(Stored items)

- Opening Delimiter -

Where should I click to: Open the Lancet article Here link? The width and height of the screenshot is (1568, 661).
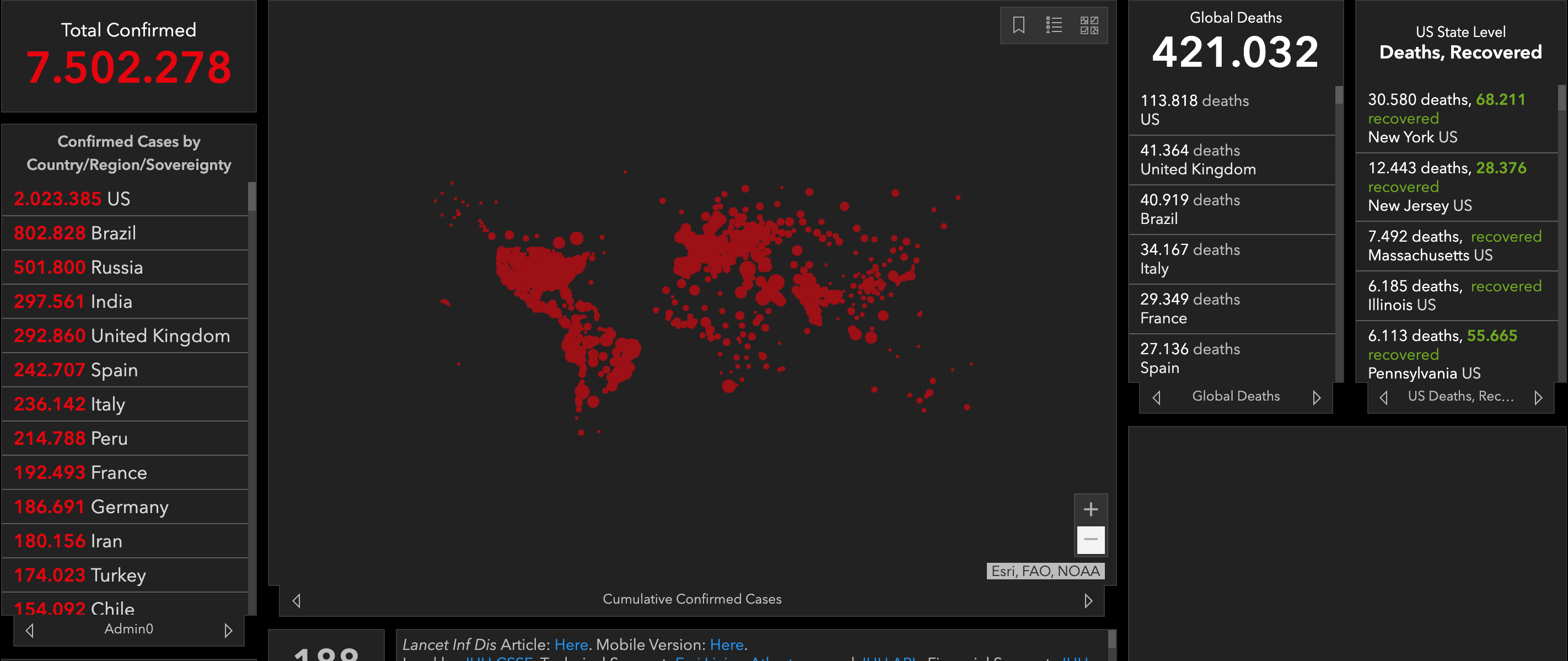pyautogui.click(x=570, y=644)
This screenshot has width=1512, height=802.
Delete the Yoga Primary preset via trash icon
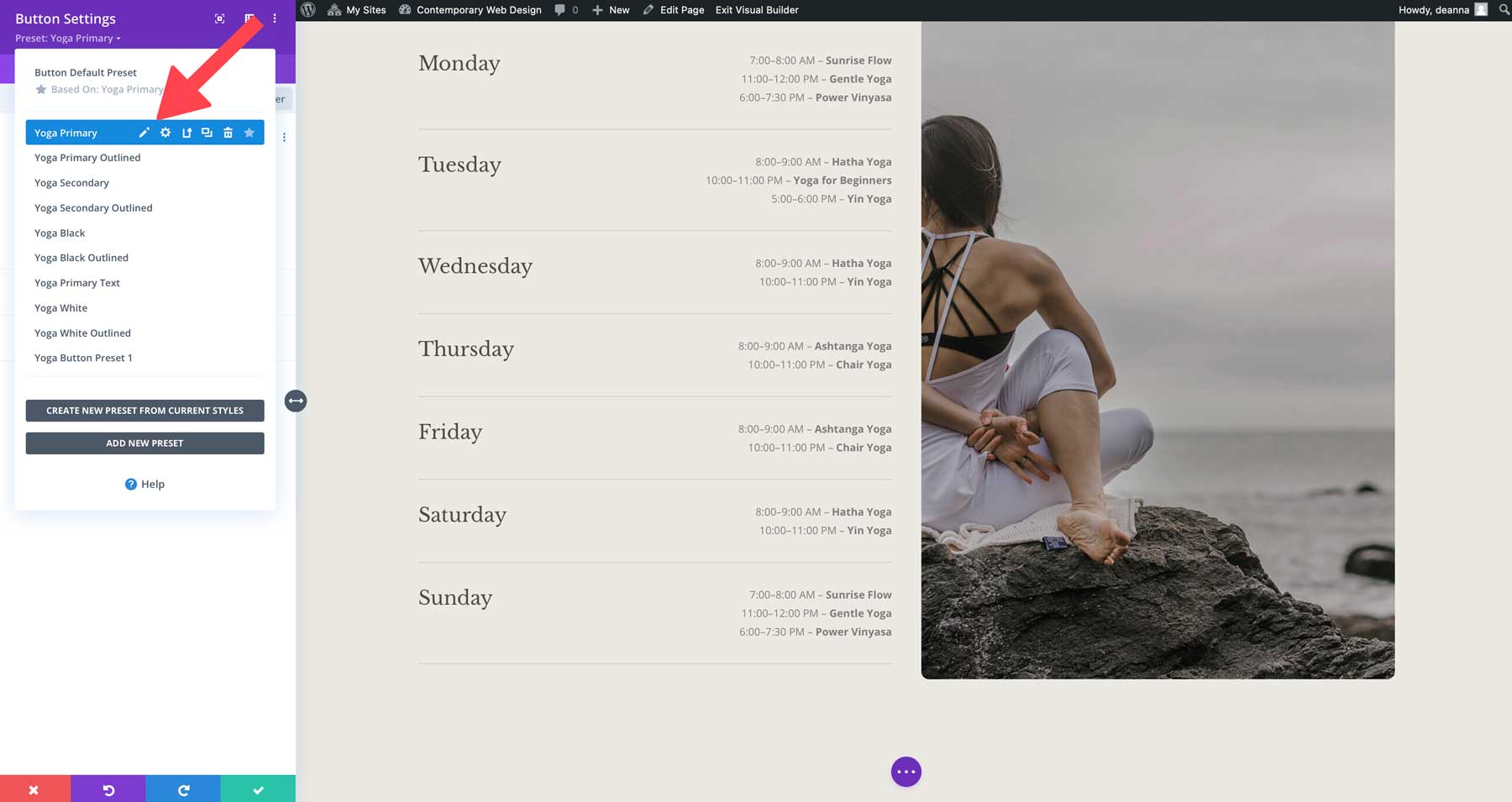click(x=228, y=132)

- Closing Delimiter -

Task brief:
Reproduce all lines above exactly. Leave the images out.

Result:
Where should I click to: Open the Lancet article Here link? The width and height of the screenshot is (1568, 661).
pyautogui.click(x=570, y=644)
This screenshot has width=1512, height=802.
Delete the Yoga Primary preset via trash icon
click(x=228, y=132)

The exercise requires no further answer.